Optus has topped Australia's 5G download speed rankings for the tenth consecutive Opensignal report, recording 199.9 Mbps, though Telstra narrowed the gap and Vodafone led upload speeds.

By Hamish Doolan3 min read
Hamish Doolan
Hamish Doolan
3 min read

Optus has held its lead in 5G download speeds for the tenth consecutive Opensignal report, though Telstra chipped away at the margin. The findings come from the May 2026 Mobile Network Experience Report published Wednesday.

The Singtel-owned carrier clocked an average 5G download speed of 199.9 Mbps across the measurement period. Telstra managed 171.7 Mbps, while TPG Telecom’s Vodafone brand sat at 161.8 Mbps. The 28.2 Mbps gap between first and second is narrower than the 33.9 Mbps spread in the October 2025 report, when Optus hit 208.4 Mbps.

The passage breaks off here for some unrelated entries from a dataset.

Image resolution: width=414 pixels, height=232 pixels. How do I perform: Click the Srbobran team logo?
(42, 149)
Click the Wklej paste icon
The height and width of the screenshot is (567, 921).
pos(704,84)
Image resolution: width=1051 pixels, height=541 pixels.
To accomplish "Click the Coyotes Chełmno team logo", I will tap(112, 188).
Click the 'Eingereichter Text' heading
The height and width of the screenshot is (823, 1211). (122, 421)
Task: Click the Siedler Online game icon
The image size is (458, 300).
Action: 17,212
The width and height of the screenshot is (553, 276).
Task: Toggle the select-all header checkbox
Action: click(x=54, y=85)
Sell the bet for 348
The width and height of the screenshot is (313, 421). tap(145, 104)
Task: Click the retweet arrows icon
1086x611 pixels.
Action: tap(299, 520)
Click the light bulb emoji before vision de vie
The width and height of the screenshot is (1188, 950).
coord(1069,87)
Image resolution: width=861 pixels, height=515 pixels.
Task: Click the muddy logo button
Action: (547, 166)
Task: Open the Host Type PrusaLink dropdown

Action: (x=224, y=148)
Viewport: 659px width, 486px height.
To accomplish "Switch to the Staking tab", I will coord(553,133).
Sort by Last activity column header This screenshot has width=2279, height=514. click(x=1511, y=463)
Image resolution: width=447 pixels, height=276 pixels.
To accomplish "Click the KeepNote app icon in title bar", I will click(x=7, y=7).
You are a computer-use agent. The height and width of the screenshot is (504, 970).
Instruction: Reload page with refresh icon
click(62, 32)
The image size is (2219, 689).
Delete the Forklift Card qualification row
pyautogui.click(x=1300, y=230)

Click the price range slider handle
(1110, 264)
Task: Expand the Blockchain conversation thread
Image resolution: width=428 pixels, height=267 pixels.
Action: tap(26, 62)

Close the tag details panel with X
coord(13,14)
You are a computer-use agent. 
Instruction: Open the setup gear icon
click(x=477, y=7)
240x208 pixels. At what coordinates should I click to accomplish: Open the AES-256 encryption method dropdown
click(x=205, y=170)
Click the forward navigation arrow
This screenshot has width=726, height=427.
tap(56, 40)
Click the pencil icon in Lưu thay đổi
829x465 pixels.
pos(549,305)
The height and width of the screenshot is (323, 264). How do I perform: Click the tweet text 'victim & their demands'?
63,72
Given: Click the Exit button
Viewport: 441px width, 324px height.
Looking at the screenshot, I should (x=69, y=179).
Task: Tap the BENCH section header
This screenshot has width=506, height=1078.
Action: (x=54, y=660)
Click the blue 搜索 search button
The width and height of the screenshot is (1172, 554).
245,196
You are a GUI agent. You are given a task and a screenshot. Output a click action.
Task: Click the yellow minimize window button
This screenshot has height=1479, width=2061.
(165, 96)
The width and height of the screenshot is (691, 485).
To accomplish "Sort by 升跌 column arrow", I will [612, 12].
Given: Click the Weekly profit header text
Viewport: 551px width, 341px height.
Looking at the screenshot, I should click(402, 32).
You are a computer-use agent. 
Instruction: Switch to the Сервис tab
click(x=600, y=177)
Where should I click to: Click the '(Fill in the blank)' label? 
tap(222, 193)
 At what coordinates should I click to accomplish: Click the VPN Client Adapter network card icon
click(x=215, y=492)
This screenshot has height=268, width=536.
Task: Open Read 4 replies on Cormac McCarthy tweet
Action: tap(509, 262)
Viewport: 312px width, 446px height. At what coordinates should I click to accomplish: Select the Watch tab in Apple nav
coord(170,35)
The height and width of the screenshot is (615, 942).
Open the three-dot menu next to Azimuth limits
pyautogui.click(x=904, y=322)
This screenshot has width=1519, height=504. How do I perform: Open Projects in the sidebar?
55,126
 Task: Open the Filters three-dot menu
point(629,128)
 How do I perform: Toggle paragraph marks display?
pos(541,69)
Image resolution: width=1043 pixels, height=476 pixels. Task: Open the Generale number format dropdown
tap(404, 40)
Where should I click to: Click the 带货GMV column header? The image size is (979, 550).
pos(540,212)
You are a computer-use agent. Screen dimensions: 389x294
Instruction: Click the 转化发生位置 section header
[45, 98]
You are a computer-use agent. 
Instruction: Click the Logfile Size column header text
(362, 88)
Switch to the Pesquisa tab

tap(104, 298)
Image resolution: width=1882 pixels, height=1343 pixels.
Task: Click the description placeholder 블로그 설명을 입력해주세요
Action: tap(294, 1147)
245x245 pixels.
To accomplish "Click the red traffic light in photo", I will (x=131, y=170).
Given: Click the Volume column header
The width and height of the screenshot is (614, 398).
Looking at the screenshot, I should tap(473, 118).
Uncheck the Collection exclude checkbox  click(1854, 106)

Optus walked away with six outright wins across Opensignal’s 14 categories, plus two shared with Vodafone — the most-decorated operator this time around. Its 4G download speed also led the pack at 58.3 Mbps, comfortably ahead of Telstra’s 51.7 Mbps and Vodafone’s 39.3 Mbps.

“Optus continues to be the operator to beat for speed in Australia,” said Valentina Salome, Opensignal’s senior market research analyst. The report notes that while Optus’s raw 5G speed eased 8.5 Mbps from the previous survey, its broader experience scores — covering video, gaming, and voice app performance — kept pace with Telstra.

Telstra, Australia’s biggest mobile operator, held its ground in network reach. Its Coverage Experience score of 9.6 out of 10 led both the overall and 5G-specific coverage categories. The carrier also shared the 5G Video Experience award with Optus and Vodafone in a three-way tie.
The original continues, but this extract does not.